Foulston Law Office Blog

Wednesday, March 19, 2014

Jury in Actos Cancer Trial Told of Drug Company Misconduct

Jury in Actos Cancer Trial Told of Drug Company Misconduct

MARCH 11, 2014 By: Susan Green

The opening witness in the first “bellwether” Actos cancer trial told the jury about drug manufacturer Takeda’s pretrial misconduct.  The case is the first of several scheduled in the ongoing Actos Multidistrict Litigation (MDL) in federal court in Louisiana.

Terrence Allen and his wife’s lawsuit charges that Allen developed bladder cancer as a result of using Actos to treat diabetes between 2004 and 2011.  Plaintiffs argue that Actos manufacturer Takeda failed to disclose the link between Actos and bladder cancer.  Takeda claims that Allen’s cancer was not caused by the drug, and that the company provided proper notification of Actos’s risks.

Takeda’s pretrial misconduct 

Just before the Allens’ Actos cancer trial began on January 27, the judge ruled that Takeda had acted in bad faith by hiding or destroying evidence that the company should have given plaintiffs during the pretrial process.  The judge held that plaintiffs could reveal Takeda’s improper actions to the jury.  Thus plaintiffs’ first witness was an Actos employee, who testified about the company’s evidentiary misconduct.

The next witness was Dr. David Kessler, a physician who served as Commissioner of the FDA from 1990-1997.  Dr. Kessler told the jury that the FDA is required to determine that a drug is safe and effective before the agency can authorize that drug’s use in the United States.  Dr. Kessler described the types of data Takeda was required to obtain to demonstrate Actos’s safety and effectiveness, and explained what the manufacturer was obligated to show the FDA in order to obtain authorization for the drug.

Several medical experts then testified about the studies linking Actos use to a high risk of bladder cancer.  Takeda employees also took the witness stand to describe what the company knew about the connection between bladder cancer and Actos use.

Actos cancer trial details 

Millions of Americans have used Actos to treat their Type 2 diabetes since the FDA approved the drug in 1999.  In 2011, however, the FDA advised that use of Actos for longer than one year increased patients’ risk of bladder cancer by as much as 40% compared to patients who had never used the drug.  The FDA’s advice was based on results after five years of a planned ten-year study of over 193,000 diabetes patients.

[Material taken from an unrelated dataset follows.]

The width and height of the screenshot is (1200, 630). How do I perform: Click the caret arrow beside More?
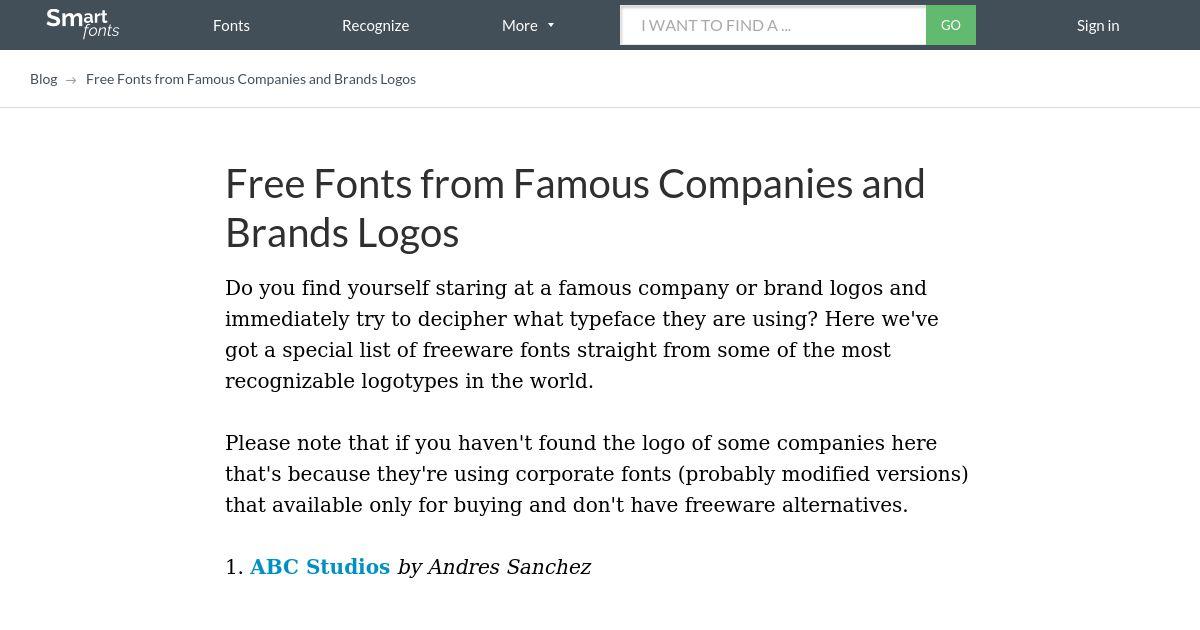coord(551,26)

Nearly 3,000 Actos cancer lawsuits were centralized in the Louisiana federal court as a way to streamline pretrial proceedings.  The MDL procedure allows the court to resolve pretrial issues common to all the lawsuits at one time.  Then the parties select a few representative or “bellwether” cases to go to trial.  The procedure often facilitates settlement, as defendants understand the likely outcome of the remaining cases, and try to minimize the time and expense of multiple separate trials.

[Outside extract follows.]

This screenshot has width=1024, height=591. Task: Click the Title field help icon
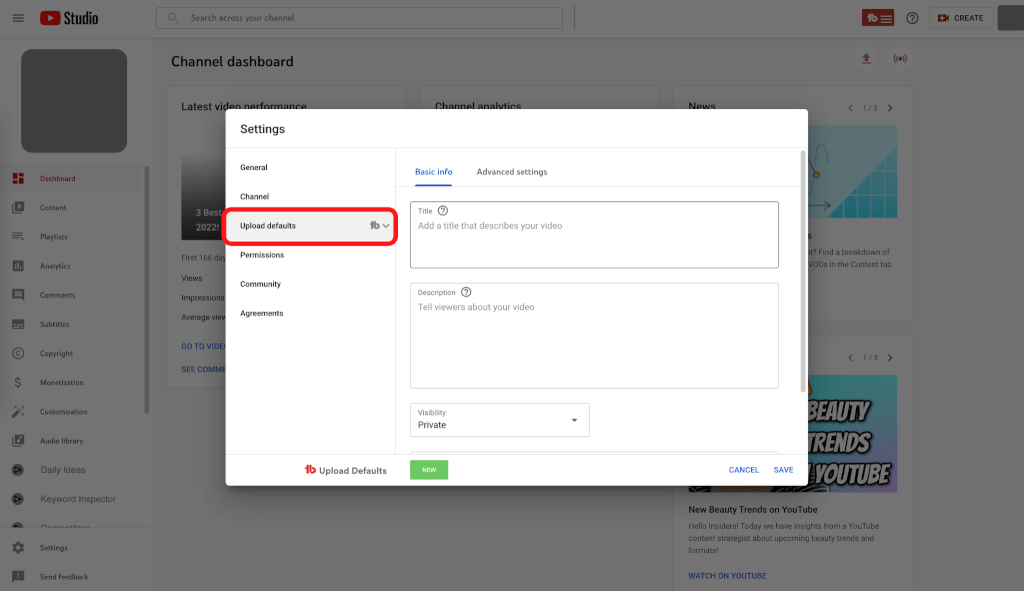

On top of the thousands of cases pending in the MDL, many other patients have filed lawsuits in state courts around the country charging that Actos caused bladder cancer.  To date at least three cases have been concluded.  Two 2013 trials resulted in jury verdicts of $1.7 million and $6.5 million, although the verdicts ultimately were vacated.  A third trial led to a decision in favor of Takeda.

The Actos cancer trial in Louisiana will continue to draw attention as witnesses testify for both sides.  Based on the parties’ original estimates, the jury should begin its deliberations sometime in late March.